Entries showing where items appear
== == ==
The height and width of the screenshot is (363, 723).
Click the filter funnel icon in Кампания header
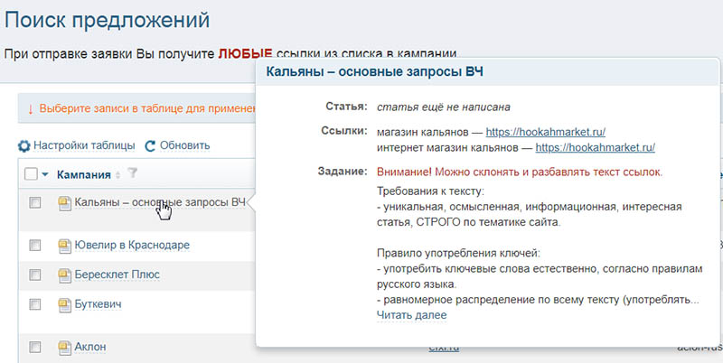click(132, 174)
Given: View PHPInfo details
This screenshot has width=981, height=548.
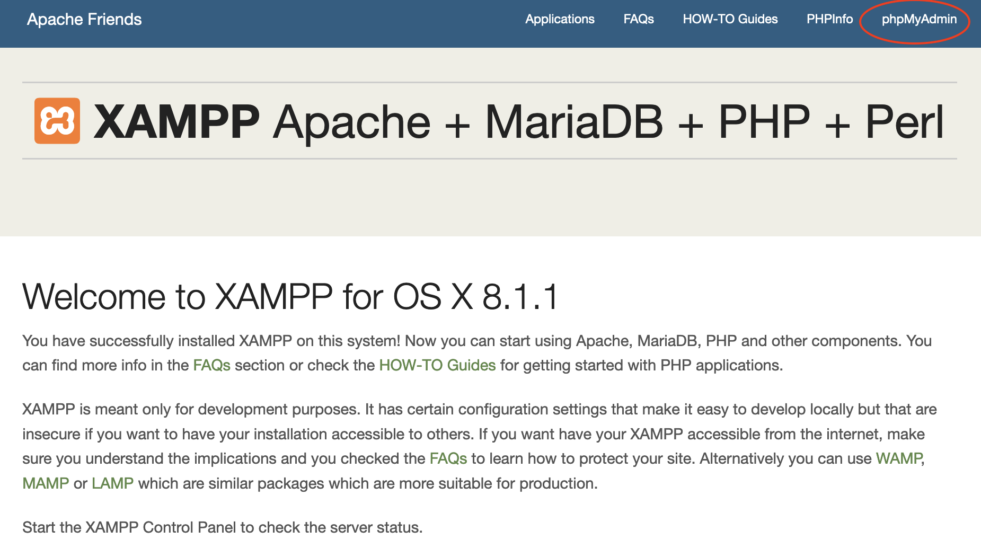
== == ==
◆ **Objective**: Render every line of the items above as a numbered list, skipping any blank lines. Keep the pictures out of your answer.

◆ **Finished answer**:
1. The height and width of the screenshot is (363, 723).
2. Click the filter funnel icon in Кампания header
3. click(132, 174)
4. Given: View PHPInfo details
5. This screenshot has width=981, height=548.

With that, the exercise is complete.